Death in a French Garden  () is a 1985 French drama film directed by Michel Deville. It was entered into the 35th Berlin International Film Festival.

Plot
David Aurphet, a struggling guitar teacher, is invited to give lessons to Viviane Tombsthay, the daughter of a well-to-do couple. The wife, Julia, commences an affair with him while Viviane and a neighbour, Edwige, proposition him. Later, David is robbed but is rescued by a stranger, Daniel Forest, whom he has seen hanging around near the Tombsthay's property. Daniel admits to being a contract killer who is on a job and suggests that the robbery is a cover for someone who wishes to injure David's hand, such as a jealous husband.

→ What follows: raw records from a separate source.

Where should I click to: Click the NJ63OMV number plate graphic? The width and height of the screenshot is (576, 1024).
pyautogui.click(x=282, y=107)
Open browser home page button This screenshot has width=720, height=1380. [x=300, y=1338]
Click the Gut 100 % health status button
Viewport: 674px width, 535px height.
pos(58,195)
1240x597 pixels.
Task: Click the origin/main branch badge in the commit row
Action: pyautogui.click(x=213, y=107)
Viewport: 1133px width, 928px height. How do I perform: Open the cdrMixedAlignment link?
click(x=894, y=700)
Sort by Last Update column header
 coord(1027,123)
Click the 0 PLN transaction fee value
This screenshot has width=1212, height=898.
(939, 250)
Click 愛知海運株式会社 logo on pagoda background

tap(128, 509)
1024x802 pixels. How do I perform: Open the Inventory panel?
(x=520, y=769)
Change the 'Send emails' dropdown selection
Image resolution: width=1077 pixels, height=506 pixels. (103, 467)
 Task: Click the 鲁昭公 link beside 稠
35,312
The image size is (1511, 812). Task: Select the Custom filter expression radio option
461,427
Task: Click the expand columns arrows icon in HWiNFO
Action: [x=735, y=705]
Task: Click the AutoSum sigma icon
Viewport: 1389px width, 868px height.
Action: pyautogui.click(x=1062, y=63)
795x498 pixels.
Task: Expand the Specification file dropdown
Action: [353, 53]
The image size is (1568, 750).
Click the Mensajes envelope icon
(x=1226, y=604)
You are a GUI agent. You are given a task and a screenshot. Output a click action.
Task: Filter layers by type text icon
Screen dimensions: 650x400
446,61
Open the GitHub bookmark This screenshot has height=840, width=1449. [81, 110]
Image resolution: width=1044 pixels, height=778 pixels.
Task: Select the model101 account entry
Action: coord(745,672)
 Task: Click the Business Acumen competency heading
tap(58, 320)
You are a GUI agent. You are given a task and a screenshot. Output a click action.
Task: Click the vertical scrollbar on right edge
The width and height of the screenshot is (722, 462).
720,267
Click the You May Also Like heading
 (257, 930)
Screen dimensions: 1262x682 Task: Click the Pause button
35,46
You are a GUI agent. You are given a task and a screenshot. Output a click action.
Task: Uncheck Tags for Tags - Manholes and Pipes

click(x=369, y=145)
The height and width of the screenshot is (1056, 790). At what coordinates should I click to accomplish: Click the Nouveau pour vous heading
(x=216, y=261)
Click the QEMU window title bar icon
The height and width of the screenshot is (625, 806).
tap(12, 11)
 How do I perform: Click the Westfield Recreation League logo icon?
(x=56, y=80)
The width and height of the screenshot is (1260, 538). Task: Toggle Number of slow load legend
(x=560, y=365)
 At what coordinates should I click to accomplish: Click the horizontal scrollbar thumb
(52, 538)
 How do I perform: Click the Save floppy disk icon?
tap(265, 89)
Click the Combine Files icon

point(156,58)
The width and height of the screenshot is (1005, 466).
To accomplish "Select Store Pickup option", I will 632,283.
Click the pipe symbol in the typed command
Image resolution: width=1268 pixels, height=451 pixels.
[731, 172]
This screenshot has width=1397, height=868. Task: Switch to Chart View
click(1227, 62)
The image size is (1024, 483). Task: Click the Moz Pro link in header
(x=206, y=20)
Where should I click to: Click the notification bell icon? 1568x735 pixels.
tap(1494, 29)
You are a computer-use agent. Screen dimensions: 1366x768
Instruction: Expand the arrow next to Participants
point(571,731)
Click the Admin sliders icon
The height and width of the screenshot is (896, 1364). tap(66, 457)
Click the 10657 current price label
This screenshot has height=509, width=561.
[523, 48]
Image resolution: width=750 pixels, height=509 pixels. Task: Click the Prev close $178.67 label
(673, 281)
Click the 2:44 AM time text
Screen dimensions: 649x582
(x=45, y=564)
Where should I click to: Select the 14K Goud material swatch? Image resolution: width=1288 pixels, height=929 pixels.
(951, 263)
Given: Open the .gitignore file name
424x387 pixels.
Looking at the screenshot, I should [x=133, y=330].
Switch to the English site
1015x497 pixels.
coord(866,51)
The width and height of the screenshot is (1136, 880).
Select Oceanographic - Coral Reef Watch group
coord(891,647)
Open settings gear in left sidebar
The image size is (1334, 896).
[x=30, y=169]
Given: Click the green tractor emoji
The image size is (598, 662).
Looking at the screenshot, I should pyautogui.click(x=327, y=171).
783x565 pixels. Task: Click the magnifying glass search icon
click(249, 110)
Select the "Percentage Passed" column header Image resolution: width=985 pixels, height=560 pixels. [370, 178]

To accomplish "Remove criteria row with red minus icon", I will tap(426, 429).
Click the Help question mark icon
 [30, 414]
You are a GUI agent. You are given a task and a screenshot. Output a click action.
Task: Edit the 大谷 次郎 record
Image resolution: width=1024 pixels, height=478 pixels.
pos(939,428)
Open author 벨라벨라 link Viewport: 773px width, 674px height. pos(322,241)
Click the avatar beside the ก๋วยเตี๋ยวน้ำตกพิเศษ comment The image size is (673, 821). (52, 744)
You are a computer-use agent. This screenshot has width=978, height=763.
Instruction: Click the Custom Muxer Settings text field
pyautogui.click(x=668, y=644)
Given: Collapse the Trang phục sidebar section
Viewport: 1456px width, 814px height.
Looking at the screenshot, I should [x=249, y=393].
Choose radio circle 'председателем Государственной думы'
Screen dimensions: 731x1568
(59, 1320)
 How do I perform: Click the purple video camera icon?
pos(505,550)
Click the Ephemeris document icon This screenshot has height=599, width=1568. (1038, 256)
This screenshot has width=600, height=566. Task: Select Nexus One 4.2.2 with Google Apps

David receives an anonymous video tape with evidence of his affair; Julia says she has received one, too. He tells Edwige about the video but not about Julia. After he finds that someone has been at his house, he asks Daniel to stay overnight just in case. Julia appears and invites David to her home as her husband is away. After she leaves, Daniel tells David that Julia's husband, Graham, is his intended target. He warns David to be wary of Graham and suggest he avoids Julia for a while. When David refuses, Daniel gives him a hand gun for protection.

David arrives but finds Graham there wanting to kill him. David shoots him. Julia advises David to leave and he seeks refuge with Edwige. She shows him a video that shows that he only injured Graham, who was later killed by Julia. 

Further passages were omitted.